Assim como o ensinamento da reciclagem mudou sua vida em um momento crítico, Giorggio também pensa em passar esse propósito adiante em parceria com instituições.
“Quero propor aos governantes levar esse projeto para presídios, para clínicas de reabilitação, onde pessoas que queiram se ressocializar, mudar de vida, possam ter ali uma luz, se sentirem acolhidos. E, claro, consequentemente, ajudar a retirar essas garrafas PET que tanto poluem o meio ambiente, transformando em ótimos produtos.”
Além do sucesso profissional, o paraibano também está aproveitando um momento especial em família. A comemoração de 20 anos de casamento com Cibele veio acompanhada de um presente fofo e com ‘dobrinhas’: Tiago, o caçula do casal, que nasceu em janeiro.
“O nascimento do nosso terceiro filho tem me inspirado cada vez mais, para que eles cresçam e queiram dar continuidade a esse trabalho também. É uma bênção, eu estou muito apaixonado pelo neném poder reviver tudo isso de novo”, se declara.
Apesar de manter a cabeça no futuro, quando olha para trás, Giorggio tem orgulho da trajetória difícil, mas recompensadora. “Lembro que tudo começou numa casa alugada, nos fundos, num murinho, coberto com uma lona. Hoje, tenho uma oficina própria, com terreno próprio, usando 100% de energia solar, podendo fornecer máquinas até para outros países”, se orgulha.

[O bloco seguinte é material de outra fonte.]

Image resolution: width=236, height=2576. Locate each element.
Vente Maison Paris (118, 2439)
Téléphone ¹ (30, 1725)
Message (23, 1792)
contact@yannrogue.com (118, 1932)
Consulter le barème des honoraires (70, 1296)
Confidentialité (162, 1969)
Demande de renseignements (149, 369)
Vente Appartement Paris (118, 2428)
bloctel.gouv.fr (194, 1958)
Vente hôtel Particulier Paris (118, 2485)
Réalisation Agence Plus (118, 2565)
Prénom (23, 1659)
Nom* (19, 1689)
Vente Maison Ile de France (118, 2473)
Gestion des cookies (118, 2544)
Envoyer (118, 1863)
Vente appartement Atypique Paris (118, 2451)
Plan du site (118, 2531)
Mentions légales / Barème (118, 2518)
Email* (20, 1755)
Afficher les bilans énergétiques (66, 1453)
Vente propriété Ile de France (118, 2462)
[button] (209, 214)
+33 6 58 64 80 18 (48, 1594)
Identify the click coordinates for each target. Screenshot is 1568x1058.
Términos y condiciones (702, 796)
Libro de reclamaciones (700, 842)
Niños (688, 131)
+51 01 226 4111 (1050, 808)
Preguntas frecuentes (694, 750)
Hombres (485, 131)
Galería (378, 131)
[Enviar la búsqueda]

“Vem um filme na cabeça. O quão fundo eu cheguei, do fundo do poço, e no momento em que eu resolvi mudar de vida e pedir ajuda a Deus, ele estendeu as mãos. Naquele momento de dor que eu passei, de separação, internado numa clínica, longe de meus filhos, foi ali que eu abri os olhos e vi uma ótima oportunidade para que eu pudesse mudar de vida, fazendo minha parte para o meio ambiente"
Mesmo com a ‘fama’, o gari ecológico faz questão de destacar o que considera de mais importante em sua vida: “Nunca devemos desistir do que amamos. Para mim, eu tinha perdido tudo que eu mais amava, que era a minha família. Hoje, mesmo com esse sucesso dos vídeos, de vendas, se tudo acabasse e eu tivesse a minha família, eu seria feliz do mesmo jeito.”